Keine Bedenken gegen Bewertung der bestraften Äußerungen als ein Aufstacheln zum Hass gegen die jüdische Bevölkerung

Nach diesen Maßstäben begegnen die angegriffenen Entscheidungen keinen verfas­sungs­recht­lichen Bedenken. Die Gerichte haben ihre Bewertung der bestraften Äußerungen als ein Aufstacheln zum Hass gegen die jüdische Bevölkerung insbesondere nicht auf die allgemeine ideologische Ausrichtung des Beschwer­de­führers und seiner Partei, sondern auf die Äußerung selbst gestützt.

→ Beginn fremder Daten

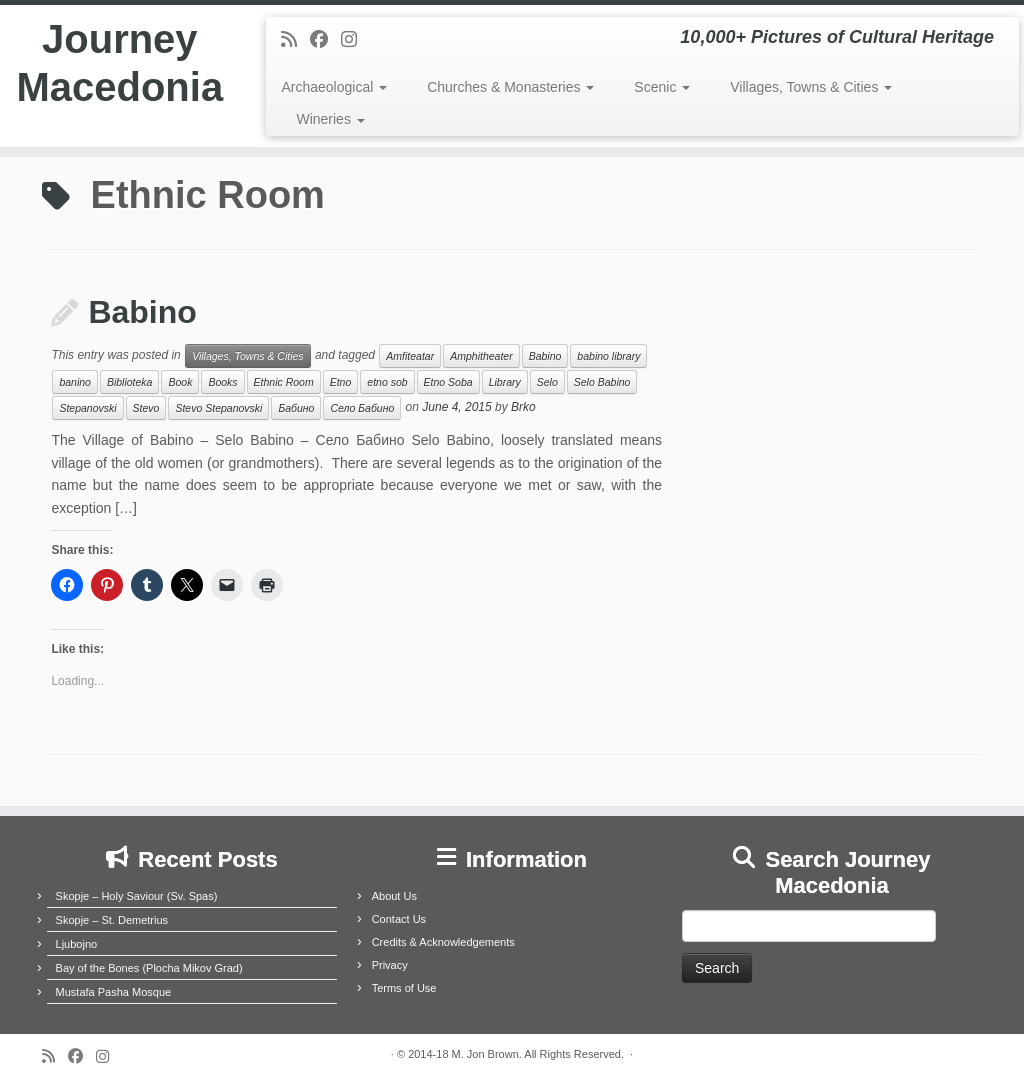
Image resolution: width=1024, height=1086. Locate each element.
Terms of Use (404, 988)
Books (222, 382)
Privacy (390, 965)
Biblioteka (130, 382)
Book (180, 382)
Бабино (296, 408)
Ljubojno (77, 944)
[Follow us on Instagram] (355, 40)
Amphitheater (481, 356)
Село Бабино (362, 408)
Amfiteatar (410, 356)
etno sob (387, 382)
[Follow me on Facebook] (325, 40)
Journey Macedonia (119, 64)
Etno (341, 382)
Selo (547, 382)
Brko (523, 408)
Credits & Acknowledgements (443, 942)
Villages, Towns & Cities (811, 87)
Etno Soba (448, 382)
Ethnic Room (284, 382)
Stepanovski (87, 408)
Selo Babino (602, 382)
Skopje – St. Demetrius (112, 920)
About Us (394, 896)
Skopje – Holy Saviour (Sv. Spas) (137, 896)
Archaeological (334, 87)
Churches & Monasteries (510, 87)
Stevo (146, 408)
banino (75, 382)
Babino (142, 312)
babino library (608, 356)
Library (505, 382)
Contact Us (399, 919)
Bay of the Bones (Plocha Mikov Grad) (149, 968)
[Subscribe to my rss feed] (295, 40)
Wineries (330, 119)
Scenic (662, 87)
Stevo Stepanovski (218, 408)
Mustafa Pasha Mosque (114, 992)
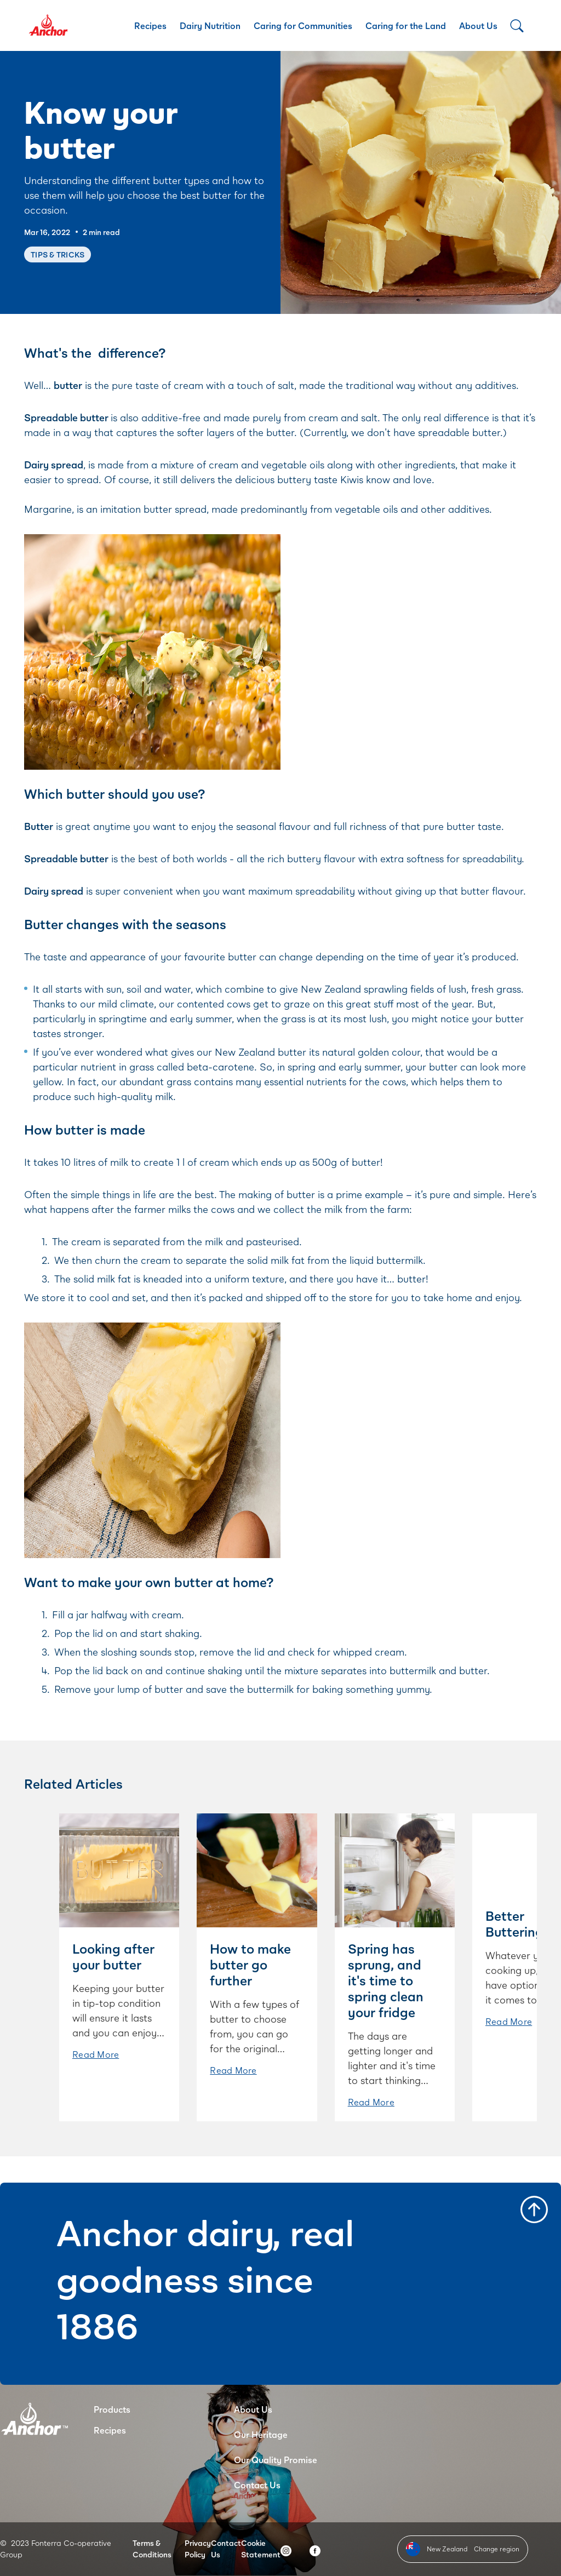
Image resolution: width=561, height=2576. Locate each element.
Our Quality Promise (275, 2459)
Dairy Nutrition (210, 25)
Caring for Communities (303, 25)
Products (112, 2409)
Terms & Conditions (152, 2548)
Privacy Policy (198, 2548)
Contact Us (257, 2485)
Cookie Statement (260, 2548)
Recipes (150, 25)
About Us (478, 25)
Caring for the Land (405, 25)
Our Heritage (261, 2434)
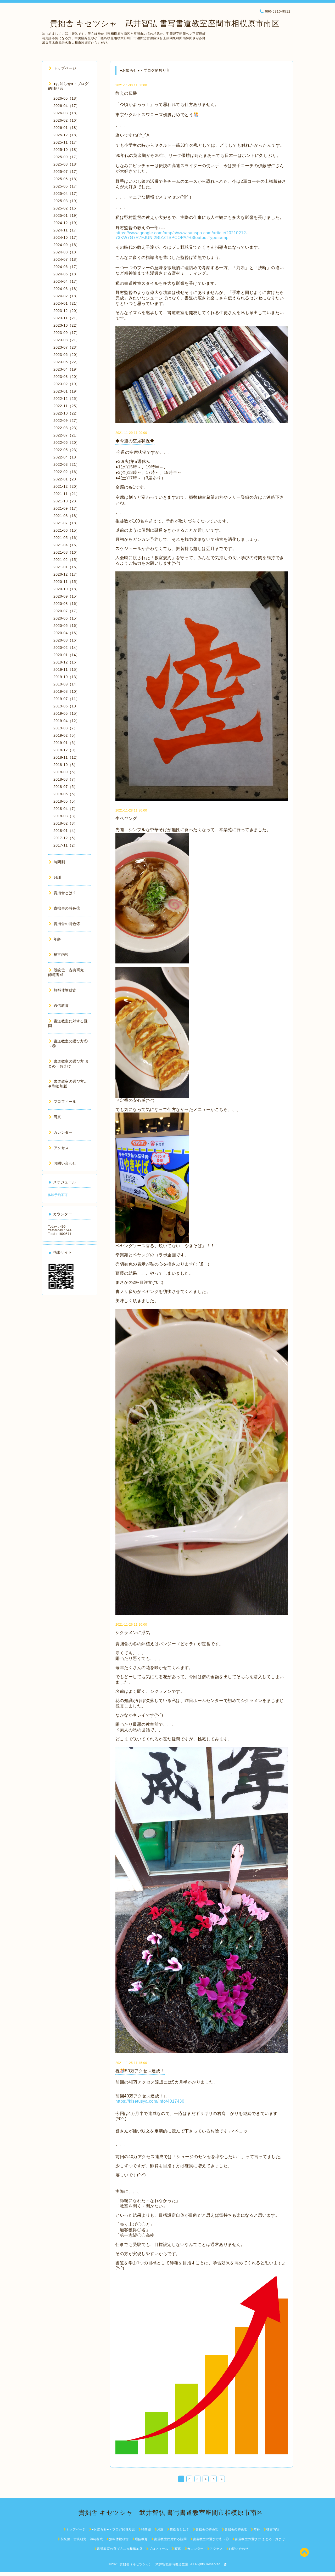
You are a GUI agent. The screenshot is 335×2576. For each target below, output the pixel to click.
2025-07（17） (66, 171)
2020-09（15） (66, 596)
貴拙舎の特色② (64, 924)
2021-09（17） (66, 508)
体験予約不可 (58, 1195)
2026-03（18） (66, 113)
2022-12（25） (66, 398)
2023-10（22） (66, 325)
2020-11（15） (66, 582)
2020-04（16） (66, 633)
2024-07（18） (66, 259)
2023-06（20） (66, 355)
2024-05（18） (66, 274)
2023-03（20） (66, 377)
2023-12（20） (66, 311)
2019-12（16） (66, 662)
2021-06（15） (66, 530)
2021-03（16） (66, 552)
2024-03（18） (66, 289)
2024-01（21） (66, 303)
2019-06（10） (66, 706)
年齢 (55, 939)
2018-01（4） (65, 831)
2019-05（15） (66, 713)
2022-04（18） (66, 457)
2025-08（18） (66, 164)
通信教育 (59, 1005)
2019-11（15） (66, 669)
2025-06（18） (66, 179)
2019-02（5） (65, 735)
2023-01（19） (66, 391)
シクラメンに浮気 (132, 1632)
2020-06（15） (66, 618)
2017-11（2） (65, 845)
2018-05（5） (65, 801)
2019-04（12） (66, 721)
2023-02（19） (66, 384)
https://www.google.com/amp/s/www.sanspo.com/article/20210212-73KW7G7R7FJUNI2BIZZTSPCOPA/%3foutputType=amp (181, 235)
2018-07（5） (65, 787)
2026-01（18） (66, 128)
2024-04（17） (66, 281)
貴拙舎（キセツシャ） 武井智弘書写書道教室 (154, 2564)
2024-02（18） (66, 296)
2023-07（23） (66, 347)
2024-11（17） (66, 230)
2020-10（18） (66, 589)
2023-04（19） (66, 369)
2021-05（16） (66, 538)
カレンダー (60, 1132)
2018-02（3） (65, 823)
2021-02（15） (66, 560)
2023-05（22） (66, 362)
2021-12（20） (66, 486)
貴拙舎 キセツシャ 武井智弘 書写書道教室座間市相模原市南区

Sie weisen nachvollziehbar darauf hin, dass das Ziel des Beschwer­de­führers, zum Hass gegen die jüdische Bevölkerung aufzustacheln, insbesondere aus der Verwendung von seitens der natio­nal­so­zi­a­lis­tischen antisemitischen Propaganda verwendeter Termini (frecher Jude), aus der positiven Hervorhebung der Männer der Waffen-SS und aus dem unmittelbar an die Äußerung angeschlossenen Boykottaufruf gegenüber der vom Betroffenen geleiteten jüdischen Gemeinde deutlich wurde. Diese Stoßrichtung der Äußerung wird auch durch deren Einbettung in den Vorwurf eines angeblich besonders ausgeprägten Einflusses jüdischer Organisationen auf die Politik in Deutschland, die ersichtlich den Topos einer angeblichen jüdischen Weltver­schwörung aufgreifen soll, klar kenntlich.

Konkret drohender Charakter der Äußerung gefährdet grundlegende Friedlichkeit

Schließlich weisen die Strafgerichte zutreffend darauf hin, dass die Ankündigung, den Einfluss jüdischer Organisationen auf die deutsche Politik in allerkürzester Zeit auf genau Null reduzieren zu wollen, in ihrer Militanz an natio­nal­so­zi­a­lis­tische Vernich­tungs­r­hetorik anknüpft. Spezifisch gegen die jüdische Bevölkerung gerichtet begründet eine solche verbale Anlehnung aufgrund der historischen Erfahrung und Realität eines solchen Vernich­tungs­un­ter­fangens einen konkret drohenden Charakter, trägt die Gefahr in sich, die politische Ausein­an­der­setzung ins Feindselige und Unfriedliche umkippen zu lassen und gefährdet damit deren grundlegende Friedlichkeit. Eben dagegen schützt der Tatbestand der Volksverhetzung nach § 130 Abs. 1 StGB.